Recorded data:
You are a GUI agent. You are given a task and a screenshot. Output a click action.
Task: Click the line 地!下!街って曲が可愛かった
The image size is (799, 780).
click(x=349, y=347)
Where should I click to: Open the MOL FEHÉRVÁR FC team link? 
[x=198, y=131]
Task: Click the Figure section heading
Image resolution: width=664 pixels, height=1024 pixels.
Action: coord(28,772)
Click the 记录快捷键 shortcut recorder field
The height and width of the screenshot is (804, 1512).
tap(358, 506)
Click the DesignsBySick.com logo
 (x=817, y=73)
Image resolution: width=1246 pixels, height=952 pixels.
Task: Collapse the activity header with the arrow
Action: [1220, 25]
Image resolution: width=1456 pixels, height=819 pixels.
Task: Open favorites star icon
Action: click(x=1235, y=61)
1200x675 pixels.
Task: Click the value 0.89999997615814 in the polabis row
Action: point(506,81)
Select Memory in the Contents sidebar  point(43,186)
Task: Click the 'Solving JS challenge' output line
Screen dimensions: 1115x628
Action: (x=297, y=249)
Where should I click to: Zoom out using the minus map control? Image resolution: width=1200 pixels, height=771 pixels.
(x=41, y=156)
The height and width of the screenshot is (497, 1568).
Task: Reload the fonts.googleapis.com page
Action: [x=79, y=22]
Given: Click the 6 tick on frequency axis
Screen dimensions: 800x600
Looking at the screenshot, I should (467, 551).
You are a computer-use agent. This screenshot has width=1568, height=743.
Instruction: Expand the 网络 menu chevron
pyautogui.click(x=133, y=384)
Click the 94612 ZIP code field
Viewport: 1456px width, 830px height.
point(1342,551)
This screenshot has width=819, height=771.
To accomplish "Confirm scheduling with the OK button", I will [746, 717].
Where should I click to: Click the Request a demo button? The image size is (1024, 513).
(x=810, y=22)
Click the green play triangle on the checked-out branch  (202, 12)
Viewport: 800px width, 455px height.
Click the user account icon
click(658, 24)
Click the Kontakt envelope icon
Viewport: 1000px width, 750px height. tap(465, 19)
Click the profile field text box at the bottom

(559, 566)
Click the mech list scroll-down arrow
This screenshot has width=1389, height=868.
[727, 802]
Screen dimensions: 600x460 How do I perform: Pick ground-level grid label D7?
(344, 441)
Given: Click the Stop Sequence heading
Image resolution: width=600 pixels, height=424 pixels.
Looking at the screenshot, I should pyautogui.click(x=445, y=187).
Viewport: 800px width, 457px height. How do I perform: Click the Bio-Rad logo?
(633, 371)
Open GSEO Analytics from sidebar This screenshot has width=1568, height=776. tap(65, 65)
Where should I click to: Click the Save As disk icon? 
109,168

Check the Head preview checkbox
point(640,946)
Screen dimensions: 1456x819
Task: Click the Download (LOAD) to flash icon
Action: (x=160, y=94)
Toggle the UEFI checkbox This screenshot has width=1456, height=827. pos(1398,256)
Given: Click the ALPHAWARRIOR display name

**Written instruction:** Locate each line in the listing above that contains the word "checkbox", and copy those lines in full.

**Response:**
Check the Head preview checkbox
Toggle the UEFI checkbox This screenshot has width=1456, height=827. pos(1398,256)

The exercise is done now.